Diante do sofrimento humano, os Cuidados Paliativos despontam como uma via necessária e mais, ainda, deixar de oferta-los, é negligenciar a solidariedade humana. Incluir o suporte às famílias dos pacientes, que devem receber esclarecimento e apoio nas tomadas de decisão permeadas pelos seus valores faz parte do imperativo ético. Dar esperanças realísticas faz parte do trabalho, assim como coibir a mentira piedosa. Tal abordagem celebra o legado da pessoa, a sua biografia e é isso que ela espera dos profissionais de saúde que a atendam.

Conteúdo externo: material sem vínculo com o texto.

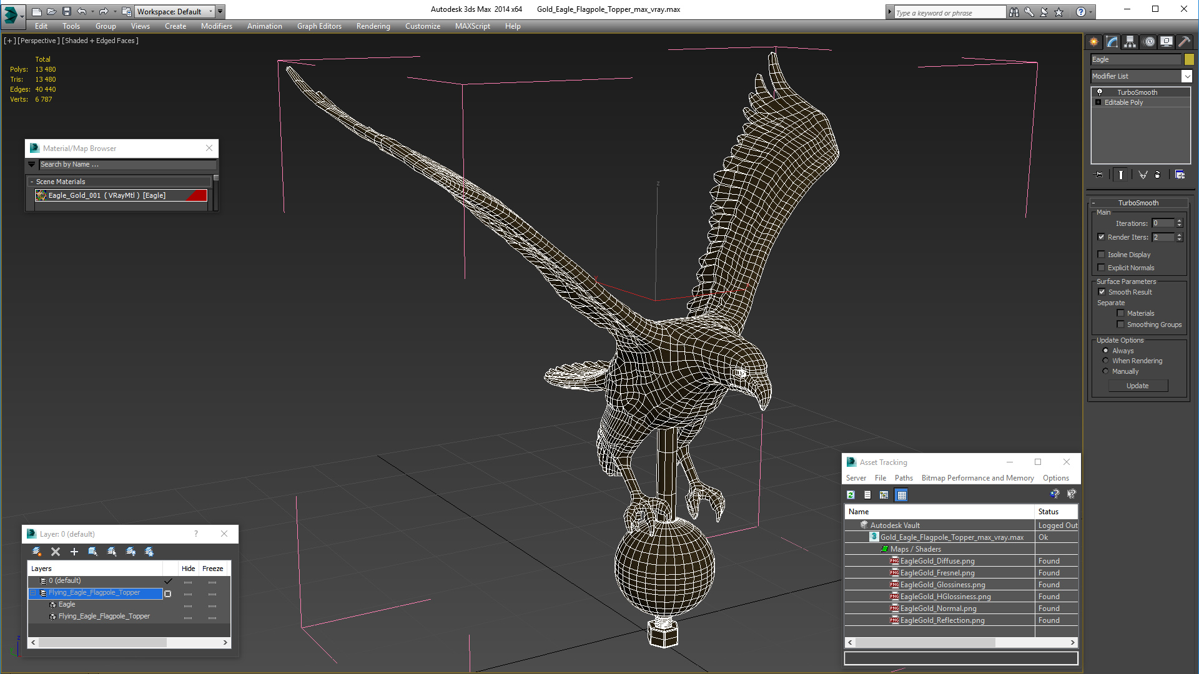
Task: Collapse the Flying_Eagle_Flagpole_Topper layer
Action: point(33,593)
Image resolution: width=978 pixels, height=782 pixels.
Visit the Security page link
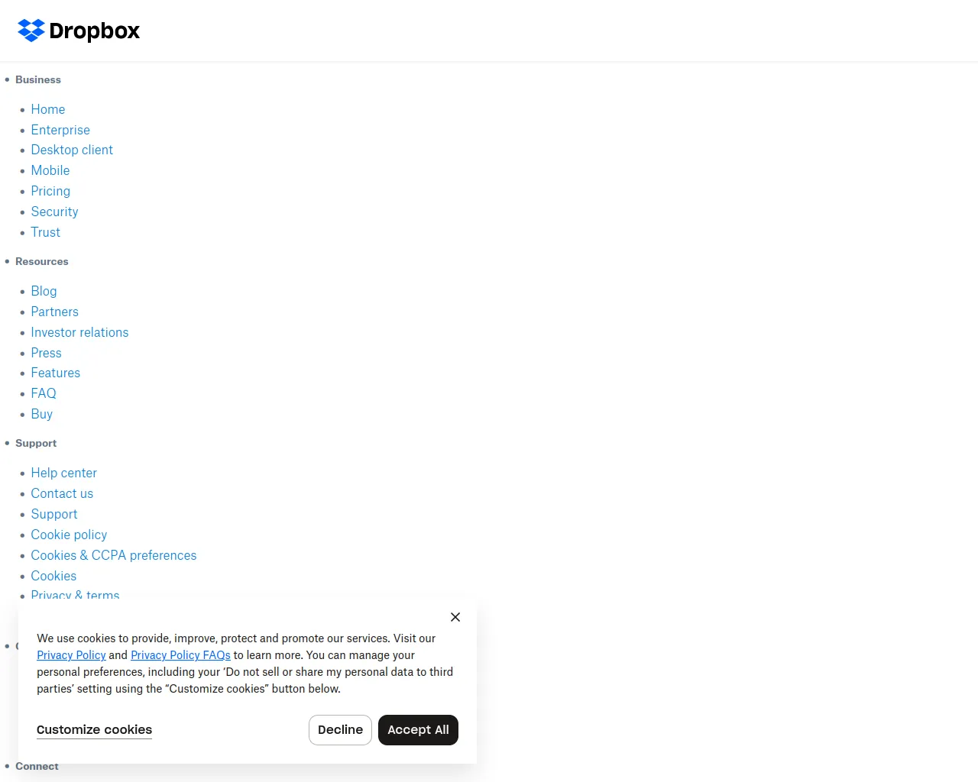[x=54, y=212]
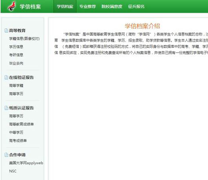The image size is (208, 180).
Task: Click the document icon beside 在线验证报告
Action: pos(6,77)
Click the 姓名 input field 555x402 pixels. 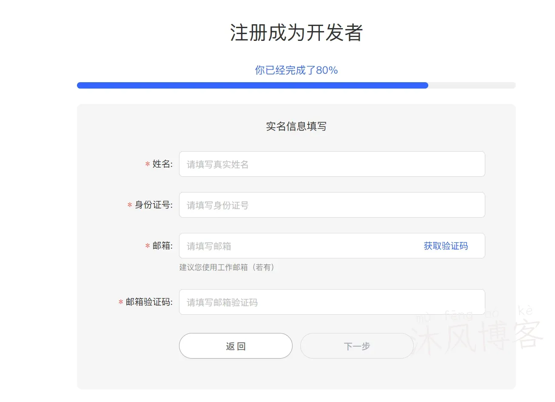(332, 164)
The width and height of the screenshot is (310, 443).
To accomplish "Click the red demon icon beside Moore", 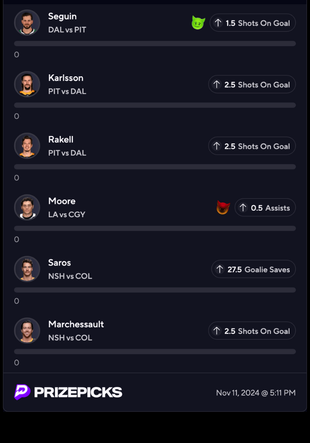I will click(x=223, y=207).
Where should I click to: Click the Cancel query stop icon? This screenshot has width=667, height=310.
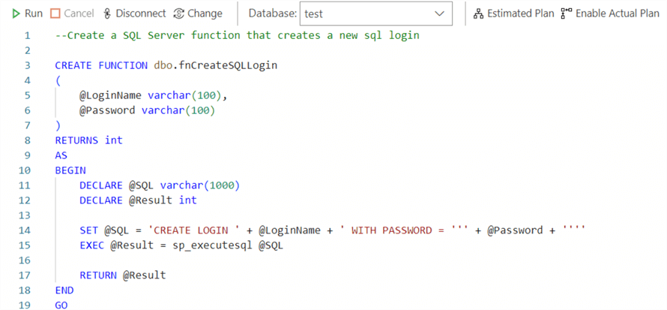(x=55, y=14)
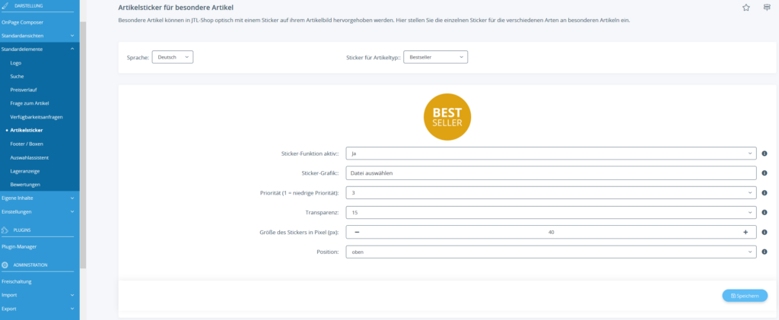Expand the Position dropdown

[551, 252]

Em suma, os Cuidados Paliativos formam um conjunto de ações da área da saúde que visam acompanhar um paciente desde o diagnóstico de sua doença incurável até os últimos dias de sua vida, procurando estar ao lado da pessoa e de seus familiares o tempo todo, conjugando técnica e humanização. O que faz parte desse tratamento, além das medicações para dor, insônia, cansaço, falta de ar, inquietude, é fortalecer os vínculos, é tentar garantir que os desejos sejam respeitados, é organizar as pendências, sejam elas emocionais ou práticas. Os Cuidados Paliativos, portanto, não devem ser entendidos como desistência ou abandono do paciente porque “nada mais restou para ser feito”. Ao contrário, eles exigem envolvimento, maturidade e discernimento da equipe de saúde.

ELEMENTOS DOS CUIDADOS PALIATIVOS

Existem três elementos fundamentais nos cuidados paliativos: a comunicação empática, o foco no controle de sintomas e o processo de decisão com base nos fundamentos da bioética.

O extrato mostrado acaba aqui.